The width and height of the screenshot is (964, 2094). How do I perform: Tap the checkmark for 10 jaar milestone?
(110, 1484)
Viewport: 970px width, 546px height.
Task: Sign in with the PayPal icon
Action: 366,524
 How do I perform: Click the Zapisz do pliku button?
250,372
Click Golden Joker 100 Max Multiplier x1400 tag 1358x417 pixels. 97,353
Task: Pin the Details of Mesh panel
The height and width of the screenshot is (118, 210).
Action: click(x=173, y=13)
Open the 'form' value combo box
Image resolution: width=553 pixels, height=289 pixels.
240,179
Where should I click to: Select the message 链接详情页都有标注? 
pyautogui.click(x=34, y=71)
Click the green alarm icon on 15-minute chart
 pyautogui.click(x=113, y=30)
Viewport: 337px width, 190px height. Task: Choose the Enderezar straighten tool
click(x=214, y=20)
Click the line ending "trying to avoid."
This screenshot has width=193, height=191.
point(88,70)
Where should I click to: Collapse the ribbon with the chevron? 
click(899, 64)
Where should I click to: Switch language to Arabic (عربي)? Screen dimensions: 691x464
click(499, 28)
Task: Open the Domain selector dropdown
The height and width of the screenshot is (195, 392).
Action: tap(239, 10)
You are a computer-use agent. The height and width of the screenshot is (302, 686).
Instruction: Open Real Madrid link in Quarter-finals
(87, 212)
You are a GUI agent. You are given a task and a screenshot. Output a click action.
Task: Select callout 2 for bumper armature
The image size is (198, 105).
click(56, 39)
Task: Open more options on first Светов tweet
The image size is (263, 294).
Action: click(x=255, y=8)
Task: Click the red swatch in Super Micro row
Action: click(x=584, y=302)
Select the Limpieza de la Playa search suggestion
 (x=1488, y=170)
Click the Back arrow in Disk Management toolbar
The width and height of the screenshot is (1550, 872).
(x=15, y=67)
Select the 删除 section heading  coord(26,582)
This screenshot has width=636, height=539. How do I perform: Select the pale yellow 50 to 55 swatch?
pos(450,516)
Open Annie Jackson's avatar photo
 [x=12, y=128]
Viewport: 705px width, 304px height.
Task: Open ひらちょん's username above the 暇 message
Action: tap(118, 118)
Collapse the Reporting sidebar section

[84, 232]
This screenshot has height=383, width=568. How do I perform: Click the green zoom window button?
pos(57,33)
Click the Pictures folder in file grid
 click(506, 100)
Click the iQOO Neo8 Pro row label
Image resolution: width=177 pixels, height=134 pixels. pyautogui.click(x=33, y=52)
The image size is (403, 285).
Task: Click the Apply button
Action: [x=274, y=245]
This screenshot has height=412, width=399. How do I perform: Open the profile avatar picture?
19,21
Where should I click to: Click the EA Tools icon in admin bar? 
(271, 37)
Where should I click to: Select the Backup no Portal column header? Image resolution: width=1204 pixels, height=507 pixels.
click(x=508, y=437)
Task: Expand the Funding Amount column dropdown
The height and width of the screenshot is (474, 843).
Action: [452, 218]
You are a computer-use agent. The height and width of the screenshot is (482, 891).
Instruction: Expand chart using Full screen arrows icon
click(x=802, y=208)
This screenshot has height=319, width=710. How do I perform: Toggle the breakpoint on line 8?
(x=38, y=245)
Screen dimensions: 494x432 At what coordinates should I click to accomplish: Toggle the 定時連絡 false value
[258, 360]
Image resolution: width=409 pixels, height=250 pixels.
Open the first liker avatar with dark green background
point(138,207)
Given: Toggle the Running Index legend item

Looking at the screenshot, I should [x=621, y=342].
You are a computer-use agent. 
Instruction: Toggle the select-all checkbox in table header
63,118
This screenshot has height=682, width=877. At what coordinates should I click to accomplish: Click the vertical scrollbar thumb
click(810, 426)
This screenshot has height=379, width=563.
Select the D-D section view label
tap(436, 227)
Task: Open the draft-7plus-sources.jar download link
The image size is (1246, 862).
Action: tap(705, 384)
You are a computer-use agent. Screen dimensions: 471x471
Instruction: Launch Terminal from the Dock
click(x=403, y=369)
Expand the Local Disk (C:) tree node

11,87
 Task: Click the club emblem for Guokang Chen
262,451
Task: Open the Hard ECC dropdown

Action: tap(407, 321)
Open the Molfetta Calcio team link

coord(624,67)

(EXERCISE GOAL):
Above are the records. Print exactly, and only, the lines from the line with "This screenshot has width=193, height=191." to the line with "Click the Back", both inclusive.

(ANSWER BOX):
This screenshot has width=193, height=191.
point(88,70)
Where should I click to: Collapse the ribbon with the chevron? 
click(899, 64)
Where should I click to: Switch language to Arabic (عربي)? Screen dimensions: 691x464
click(499, 28)
Task: Open the Domain selector dropdown
The height and width of the screenshot is (195, 392).
Action: tap(239, 10)
You are a computer-use agent. The height and width of the screenshot is (302, 686).
Instruction: Open Real Madrid link in Quarter-finals
(87, 212)
You are a GUI agent. You are given a task and a screenshot. Output a click action.
Task: Select callout 2 for bumper armature
The image size is (198, 105).
click(56, 39)
Task: Open more options on first Светов tweet
The image size is (263, 294).
Action: click(x=255, y=8)
Task: Click the red swatch in Super Micro row
Action: click(x=584, y=302)
Select the Limpieza de la Playa search suggestion
 (x=1488, y=170)
Click the Back arrow in Disk Management toolbar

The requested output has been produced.